▶ _Exercise objective_: Transcribe the stretch of entries below from the line with "Open the first row's À faire status dropdown" through the line with "Select the Configure", exactly and with both ends included; leave out all other lines.

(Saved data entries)
================================

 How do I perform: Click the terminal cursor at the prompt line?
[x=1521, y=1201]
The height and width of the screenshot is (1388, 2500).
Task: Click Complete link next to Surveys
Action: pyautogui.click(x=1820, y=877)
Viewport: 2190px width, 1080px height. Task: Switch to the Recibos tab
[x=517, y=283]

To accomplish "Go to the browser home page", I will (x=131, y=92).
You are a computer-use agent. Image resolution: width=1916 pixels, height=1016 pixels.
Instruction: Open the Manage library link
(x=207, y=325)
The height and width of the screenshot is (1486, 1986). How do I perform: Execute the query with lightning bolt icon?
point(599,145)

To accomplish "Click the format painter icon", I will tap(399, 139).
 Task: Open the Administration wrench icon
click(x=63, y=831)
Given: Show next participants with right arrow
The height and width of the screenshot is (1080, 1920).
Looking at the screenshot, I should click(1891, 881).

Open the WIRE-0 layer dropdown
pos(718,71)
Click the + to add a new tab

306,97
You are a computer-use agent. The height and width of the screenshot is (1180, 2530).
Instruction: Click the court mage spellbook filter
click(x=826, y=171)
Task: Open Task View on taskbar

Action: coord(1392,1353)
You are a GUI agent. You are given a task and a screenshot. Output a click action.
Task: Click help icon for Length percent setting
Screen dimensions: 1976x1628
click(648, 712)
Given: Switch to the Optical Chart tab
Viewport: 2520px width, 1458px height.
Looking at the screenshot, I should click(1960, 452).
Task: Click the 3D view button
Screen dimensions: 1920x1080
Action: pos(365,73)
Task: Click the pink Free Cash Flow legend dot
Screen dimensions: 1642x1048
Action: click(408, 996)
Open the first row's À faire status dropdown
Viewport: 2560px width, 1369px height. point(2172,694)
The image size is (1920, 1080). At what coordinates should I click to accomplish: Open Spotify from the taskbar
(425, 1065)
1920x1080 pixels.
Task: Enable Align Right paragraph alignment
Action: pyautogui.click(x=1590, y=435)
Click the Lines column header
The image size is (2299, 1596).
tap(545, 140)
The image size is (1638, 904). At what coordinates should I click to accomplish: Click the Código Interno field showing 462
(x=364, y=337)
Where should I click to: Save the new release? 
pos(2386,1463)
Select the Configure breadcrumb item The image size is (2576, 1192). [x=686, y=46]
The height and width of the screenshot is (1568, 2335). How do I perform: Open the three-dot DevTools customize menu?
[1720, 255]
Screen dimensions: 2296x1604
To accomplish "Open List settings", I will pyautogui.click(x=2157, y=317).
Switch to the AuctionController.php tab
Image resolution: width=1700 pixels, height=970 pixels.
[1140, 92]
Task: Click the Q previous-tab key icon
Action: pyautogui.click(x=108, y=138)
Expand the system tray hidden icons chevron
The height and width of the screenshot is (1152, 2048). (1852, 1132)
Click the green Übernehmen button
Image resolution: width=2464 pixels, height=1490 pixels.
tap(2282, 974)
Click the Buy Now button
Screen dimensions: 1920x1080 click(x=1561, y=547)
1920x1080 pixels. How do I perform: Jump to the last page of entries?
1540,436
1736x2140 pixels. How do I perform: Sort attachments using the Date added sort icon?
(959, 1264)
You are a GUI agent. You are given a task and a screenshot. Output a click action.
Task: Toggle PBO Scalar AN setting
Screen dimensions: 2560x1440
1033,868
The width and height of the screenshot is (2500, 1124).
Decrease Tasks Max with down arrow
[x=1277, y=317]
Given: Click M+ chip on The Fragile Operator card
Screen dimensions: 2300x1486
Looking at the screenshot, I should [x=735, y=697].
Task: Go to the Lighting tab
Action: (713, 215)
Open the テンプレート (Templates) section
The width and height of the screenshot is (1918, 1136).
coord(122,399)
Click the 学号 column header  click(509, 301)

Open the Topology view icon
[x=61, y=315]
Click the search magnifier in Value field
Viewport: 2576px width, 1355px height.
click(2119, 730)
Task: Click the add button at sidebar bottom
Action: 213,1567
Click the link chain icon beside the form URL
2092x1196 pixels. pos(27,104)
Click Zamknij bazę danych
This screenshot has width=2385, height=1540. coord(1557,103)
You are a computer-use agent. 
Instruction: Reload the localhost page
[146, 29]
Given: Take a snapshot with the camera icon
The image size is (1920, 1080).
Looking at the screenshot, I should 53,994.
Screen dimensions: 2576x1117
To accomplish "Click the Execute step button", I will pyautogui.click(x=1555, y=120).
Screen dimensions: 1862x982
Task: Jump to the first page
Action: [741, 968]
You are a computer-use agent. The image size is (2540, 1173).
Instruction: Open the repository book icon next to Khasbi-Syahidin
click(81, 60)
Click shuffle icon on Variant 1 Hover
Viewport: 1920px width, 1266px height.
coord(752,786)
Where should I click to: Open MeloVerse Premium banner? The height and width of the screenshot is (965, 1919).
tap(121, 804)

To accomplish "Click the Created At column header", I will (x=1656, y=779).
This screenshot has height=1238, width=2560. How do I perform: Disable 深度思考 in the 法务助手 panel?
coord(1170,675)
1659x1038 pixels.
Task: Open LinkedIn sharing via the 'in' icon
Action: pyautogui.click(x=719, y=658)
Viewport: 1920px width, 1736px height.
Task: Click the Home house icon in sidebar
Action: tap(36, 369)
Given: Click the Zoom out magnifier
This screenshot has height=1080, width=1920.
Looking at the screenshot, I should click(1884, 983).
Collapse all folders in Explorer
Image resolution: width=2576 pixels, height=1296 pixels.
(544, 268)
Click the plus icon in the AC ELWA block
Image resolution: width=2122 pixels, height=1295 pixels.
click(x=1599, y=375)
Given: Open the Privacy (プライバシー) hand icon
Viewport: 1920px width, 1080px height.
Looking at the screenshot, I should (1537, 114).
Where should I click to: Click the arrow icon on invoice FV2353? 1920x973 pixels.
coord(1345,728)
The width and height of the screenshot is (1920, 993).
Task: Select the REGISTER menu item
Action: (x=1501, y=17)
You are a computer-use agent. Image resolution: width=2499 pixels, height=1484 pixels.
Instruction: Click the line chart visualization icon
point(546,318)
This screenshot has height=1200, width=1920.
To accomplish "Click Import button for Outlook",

================================

▶ _Final answer_:
Open the first row's À faire status dropdown
Viewport: 2560px width, 1369px height. point(2172,694)
The image size is (1920, 1080). At what coordinates should I click to accomplish: Open Spotify from the taskbar
(425, 1065)
1920x1080 pixels.
Task: Enable Align Right paragraph alignment
Action: pyautogui.click(x=1590, y=435)
Click the Lines column header
The image size is (2299, 1596).
tap(545, 140)
The image size is (1638, 904). At what coordinates should I click to accomplish: Click the Código Interno field showing 462
(x=364, y=337)
Where should I click to: Save the new release? 
pos(2386,1463)
Select the Configure breadcrumb item The image size is (2576, 1192). [x=686, y=46]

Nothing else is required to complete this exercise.